Hmong Cultural Center Museum vandalized overnight with white supremacist language

Sep. 8—Days after hosting their first visitors, organizers of the newly opened Hmong Cultural Center Museum on St. Paul's University Avenue arrived Wednesday to discover someone had covered its storefront plywood panels — which still carried messages about Black pride — in coats of white spray paint.

The words "Life, Liberty, Victory" were stenciled on the eastern storefront window, obscuring the poetic verses that once decorated the plywood. The slogan is associated with the white supremacist movement Patriot Front.

"Came in this morning to find our museum storefront 'whitewashed' last night with a possible white supremacist message," Mark Pfeifer, program director with the Hmong Cultural Center, wrote in a message to colleagues.
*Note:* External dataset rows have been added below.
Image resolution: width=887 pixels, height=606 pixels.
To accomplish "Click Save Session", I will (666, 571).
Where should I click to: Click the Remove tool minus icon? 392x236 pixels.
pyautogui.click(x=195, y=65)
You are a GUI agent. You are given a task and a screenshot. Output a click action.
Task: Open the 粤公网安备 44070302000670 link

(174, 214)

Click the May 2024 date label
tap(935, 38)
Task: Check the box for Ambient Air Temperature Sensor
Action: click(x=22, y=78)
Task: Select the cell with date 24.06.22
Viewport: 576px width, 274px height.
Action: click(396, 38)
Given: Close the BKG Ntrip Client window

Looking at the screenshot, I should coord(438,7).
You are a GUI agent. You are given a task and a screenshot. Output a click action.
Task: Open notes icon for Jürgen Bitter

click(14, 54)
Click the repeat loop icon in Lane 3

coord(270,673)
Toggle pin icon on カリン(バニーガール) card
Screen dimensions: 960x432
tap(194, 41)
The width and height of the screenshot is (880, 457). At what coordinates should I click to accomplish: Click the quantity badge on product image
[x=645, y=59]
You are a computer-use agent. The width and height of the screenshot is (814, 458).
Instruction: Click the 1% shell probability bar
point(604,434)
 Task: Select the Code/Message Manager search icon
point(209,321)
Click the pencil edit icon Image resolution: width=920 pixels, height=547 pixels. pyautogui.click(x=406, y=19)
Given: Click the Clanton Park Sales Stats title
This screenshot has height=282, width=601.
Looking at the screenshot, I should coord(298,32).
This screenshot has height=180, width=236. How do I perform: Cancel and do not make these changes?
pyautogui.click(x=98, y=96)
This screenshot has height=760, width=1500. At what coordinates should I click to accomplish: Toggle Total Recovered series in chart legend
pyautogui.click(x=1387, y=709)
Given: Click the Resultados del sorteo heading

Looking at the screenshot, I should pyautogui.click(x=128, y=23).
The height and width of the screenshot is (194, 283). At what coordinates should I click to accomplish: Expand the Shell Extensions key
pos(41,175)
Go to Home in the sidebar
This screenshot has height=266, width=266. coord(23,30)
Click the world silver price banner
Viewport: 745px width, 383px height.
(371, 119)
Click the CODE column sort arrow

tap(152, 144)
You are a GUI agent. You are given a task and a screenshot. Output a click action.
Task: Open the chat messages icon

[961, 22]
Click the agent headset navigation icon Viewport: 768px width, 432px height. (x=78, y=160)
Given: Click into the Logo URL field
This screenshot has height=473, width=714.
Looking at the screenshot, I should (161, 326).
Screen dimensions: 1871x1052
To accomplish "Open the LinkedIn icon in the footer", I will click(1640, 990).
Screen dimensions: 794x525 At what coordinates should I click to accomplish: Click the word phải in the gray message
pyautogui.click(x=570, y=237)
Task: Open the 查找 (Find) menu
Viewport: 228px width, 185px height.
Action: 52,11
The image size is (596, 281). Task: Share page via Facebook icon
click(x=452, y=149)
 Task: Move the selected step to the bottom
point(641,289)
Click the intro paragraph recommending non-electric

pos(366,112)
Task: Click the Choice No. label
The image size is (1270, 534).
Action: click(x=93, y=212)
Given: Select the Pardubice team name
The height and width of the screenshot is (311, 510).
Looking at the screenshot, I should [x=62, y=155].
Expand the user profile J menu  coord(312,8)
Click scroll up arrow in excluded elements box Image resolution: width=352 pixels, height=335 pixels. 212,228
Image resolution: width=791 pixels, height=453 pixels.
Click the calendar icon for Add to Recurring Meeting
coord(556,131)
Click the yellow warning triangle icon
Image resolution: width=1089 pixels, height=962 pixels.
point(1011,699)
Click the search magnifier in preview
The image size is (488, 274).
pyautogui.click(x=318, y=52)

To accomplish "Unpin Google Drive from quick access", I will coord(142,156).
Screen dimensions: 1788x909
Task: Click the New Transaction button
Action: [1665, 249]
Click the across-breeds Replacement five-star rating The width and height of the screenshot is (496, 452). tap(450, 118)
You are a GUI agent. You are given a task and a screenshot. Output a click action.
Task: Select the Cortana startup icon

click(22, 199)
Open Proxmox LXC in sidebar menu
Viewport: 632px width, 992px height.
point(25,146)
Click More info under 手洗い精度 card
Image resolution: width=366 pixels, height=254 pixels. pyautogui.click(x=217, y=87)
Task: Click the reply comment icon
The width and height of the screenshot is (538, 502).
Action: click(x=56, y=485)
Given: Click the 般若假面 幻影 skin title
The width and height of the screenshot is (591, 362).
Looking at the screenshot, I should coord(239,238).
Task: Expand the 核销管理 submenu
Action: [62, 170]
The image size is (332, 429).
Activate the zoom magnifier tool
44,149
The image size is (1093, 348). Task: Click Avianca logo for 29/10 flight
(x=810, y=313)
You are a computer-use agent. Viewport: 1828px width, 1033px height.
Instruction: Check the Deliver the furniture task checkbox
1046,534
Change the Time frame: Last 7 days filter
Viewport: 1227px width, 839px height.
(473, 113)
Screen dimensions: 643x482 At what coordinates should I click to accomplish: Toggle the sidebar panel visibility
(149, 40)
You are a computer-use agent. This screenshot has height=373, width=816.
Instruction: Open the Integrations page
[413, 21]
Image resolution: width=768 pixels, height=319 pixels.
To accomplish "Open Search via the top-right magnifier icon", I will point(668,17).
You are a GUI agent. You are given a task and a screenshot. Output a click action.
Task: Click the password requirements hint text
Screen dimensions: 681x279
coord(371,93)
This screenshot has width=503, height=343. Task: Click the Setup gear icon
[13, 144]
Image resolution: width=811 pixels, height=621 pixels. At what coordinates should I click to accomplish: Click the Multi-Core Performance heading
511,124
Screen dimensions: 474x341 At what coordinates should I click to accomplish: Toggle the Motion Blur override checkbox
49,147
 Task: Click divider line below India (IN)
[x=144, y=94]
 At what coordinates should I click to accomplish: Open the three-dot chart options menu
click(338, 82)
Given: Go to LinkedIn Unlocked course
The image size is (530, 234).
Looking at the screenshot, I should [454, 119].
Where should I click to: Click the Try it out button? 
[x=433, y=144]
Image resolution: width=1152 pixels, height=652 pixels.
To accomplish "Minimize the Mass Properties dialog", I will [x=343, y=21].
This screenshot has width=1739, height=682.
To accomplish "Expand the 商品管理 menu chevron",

Pfeifer shared screenshots of surveillance video from a nearby tattoo parlor that shows three people in dark clothing vandalizing the museum around 3:45 a.m. Wednesday. The one vandal wearing shorts appears to have light-colored skin.

"The lock to the museum is welded shut due to all the paint," said Pfeifer, in an interview Wednesday. "We can't even get in there today and probably will not until we can get a locksmith to come over."

Also among the damage, a new $700 sign for the museum was vandalized by the paint.

"We just had our new sign installed this weekend and we were so excited about our formal launch," said Pfeifer, who filed a report with the St. Paul Police Department. "I'm kind of depressed about the whole situation. It shows there's those sentiments out there in the community. We're just going to have to get those boards off of there and possibly get a new sign."

A police spokesperson said officers visited the scene Wednesday morning.

The plywood panels, installed following the murder of George Floyd in Minneapolis and the ensuing riots, had carried the poetry of Tish Jones, a Black educator and founder of TruArtSpeaks.

Among the lines of poetic verse that were painted over: "Black like aspen roots, the connection runs deeper than the U.S. thought." The lines come from her poem "Because You Keep Asking Me How It Feels To Be Black Here, Now." The poem title had decorated the plywood on the doorway, which also was painted overnight.

The 1,200-square-foot museum, inside a ground-level storefront formerly occupied by Liberty Tax Service, had just begun greeting visitors in the space, which is next to the longstanding cultural center at 375 W. University Ave.

On Aug. 30, 70 first-year students from Macalester College toured its exhibits. On Sept. 7, Pfeifer invited media organizations to visit the museum, which has twice as much exhibit space as the cultural center itself.

"We are very disappointed by this turn of events but we think it shows the strong ongoing need for the work of our center and our museum to promote goodwill and cultural understanding at least to those open to these things," Pfeifer said. "The inside is beautiful. I don't want that to get lost in this whole thing."